Restrict Azure App Registration Calendar Access Permissions

This document describes how an Azure App Registration with Calendar.Read/Write permissions can be limited to only certain users in a company (Azure Tenant).

Many of the steps are almost exactly the same as on Restrict Azure App Registration E-Mail Permission, so instead of duplicating the entire document contents, focus will be on what’s different.

1. Create E-mail Enabled Security Group

Same as on Restrict Azure App Registration E-Mail Permission page.

It might be counter-intuitive, but it is still a “Mail Enabled Security Group” that should be created - even though calendar has nothing do with E-mail. Using a different group type will not work.

It is suggested to use a different group name, that is more descriptive for this purpose, for example totalviewcalendarsynchronization.

Users or groups added to the group will be those for which calendar synchronization will be enabled.

2. Install Exchange Online Management PowerShell module

Same as on Restrict Azure App Registration E-Mail Permission page.

3. Apply Application Access Policy to Azure App Registration

Same as on Restrict Azure App Registration E-Mail Permission page, except verification step 2, which is not relevant for calendar synchronization.

4. Verification

NB it has been seen that it can take up to an hour before access restrictions are enforced on all user calendars in the E-mail Enabled Security Group.

If access restrictions do not seem to be enforced, try again in an hour or two.

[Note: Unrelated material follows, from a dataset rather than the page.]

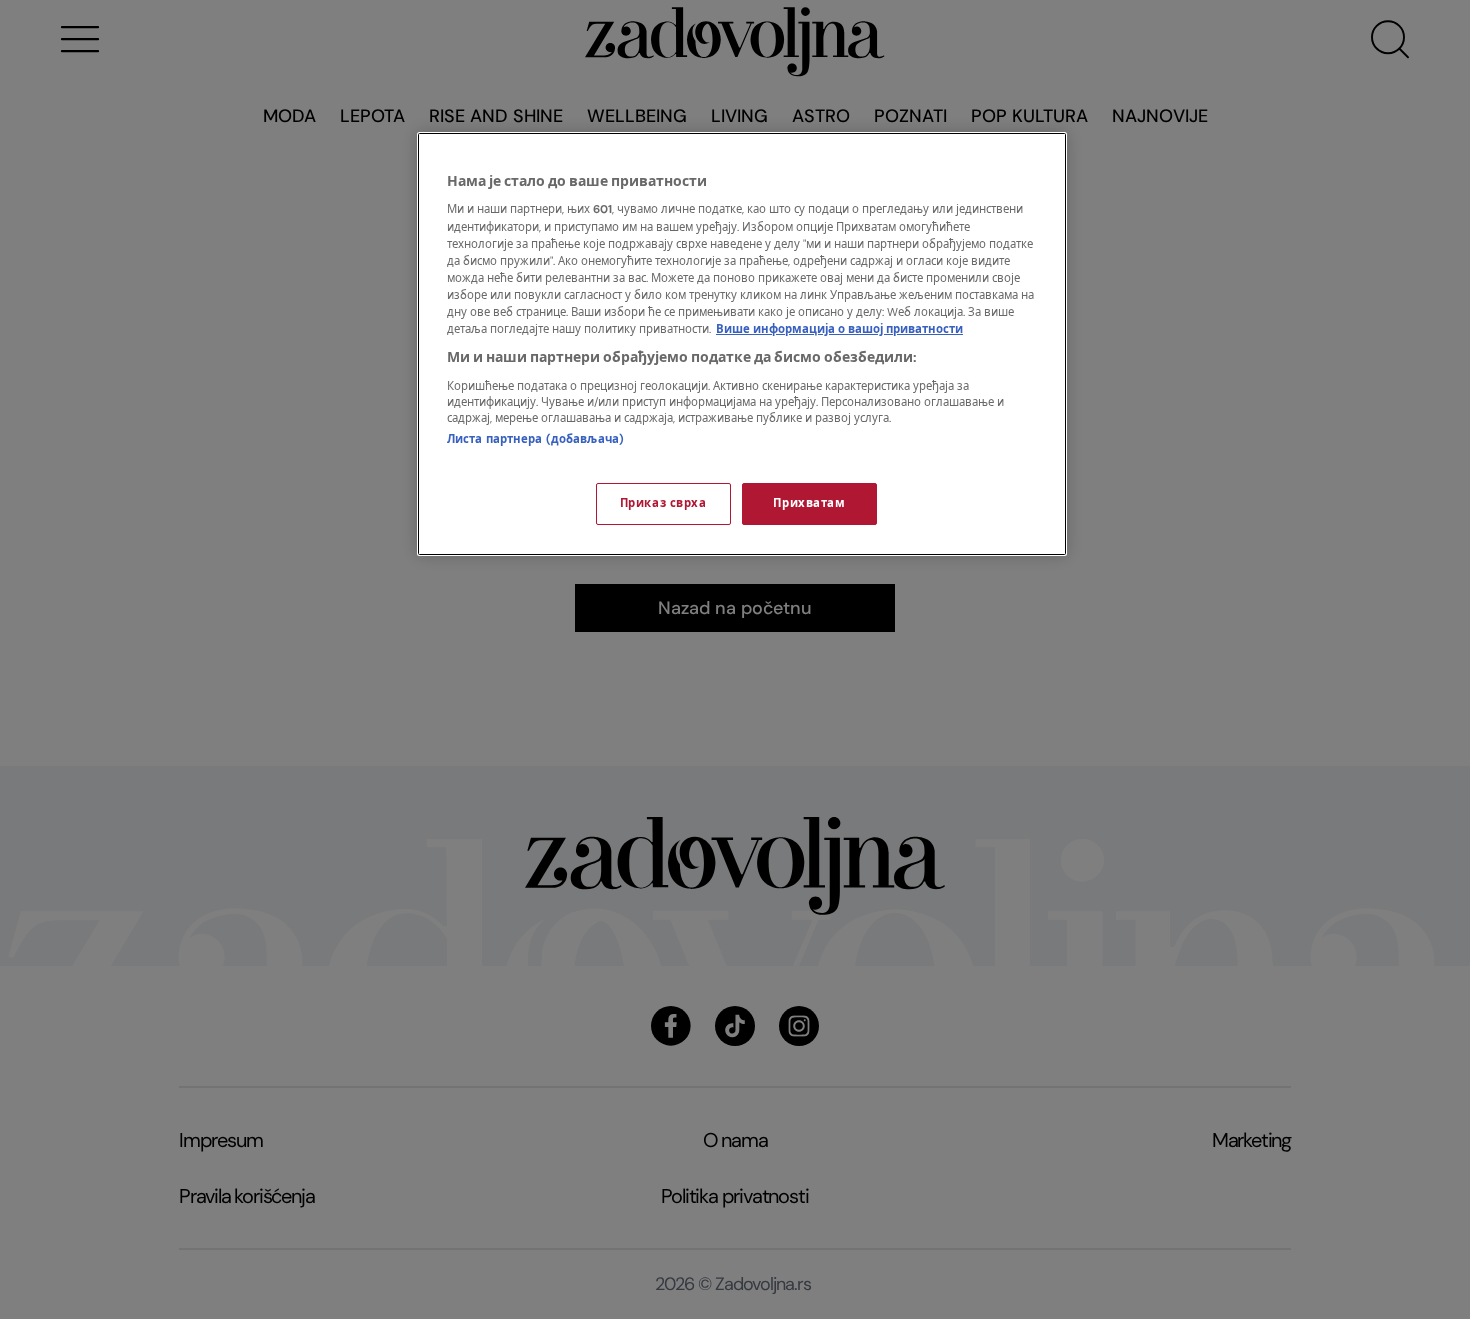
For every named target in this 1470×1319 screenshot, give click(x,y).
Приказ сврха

  • Open TotalviewExchange365.exe from <Totalview Installation Folder>\InstallFiles\Exchange365

  • Input credentials in the three first boxes – the E-mail related settings are not relevant and can be left as is.

  • Press “Test Without Totalview”.

  • Type in e-mail address of user which should be allowed to synchronize calendar and press “Get/refresh current user’s appointment list”. In the log window the user’s appointments should be listed.

  • Type in e-mail address of user which should not be allowed to synchronize calendar and press “Get/refresh current user’s appointment list”. In the log window an ErrorAccessDenied error should be logged.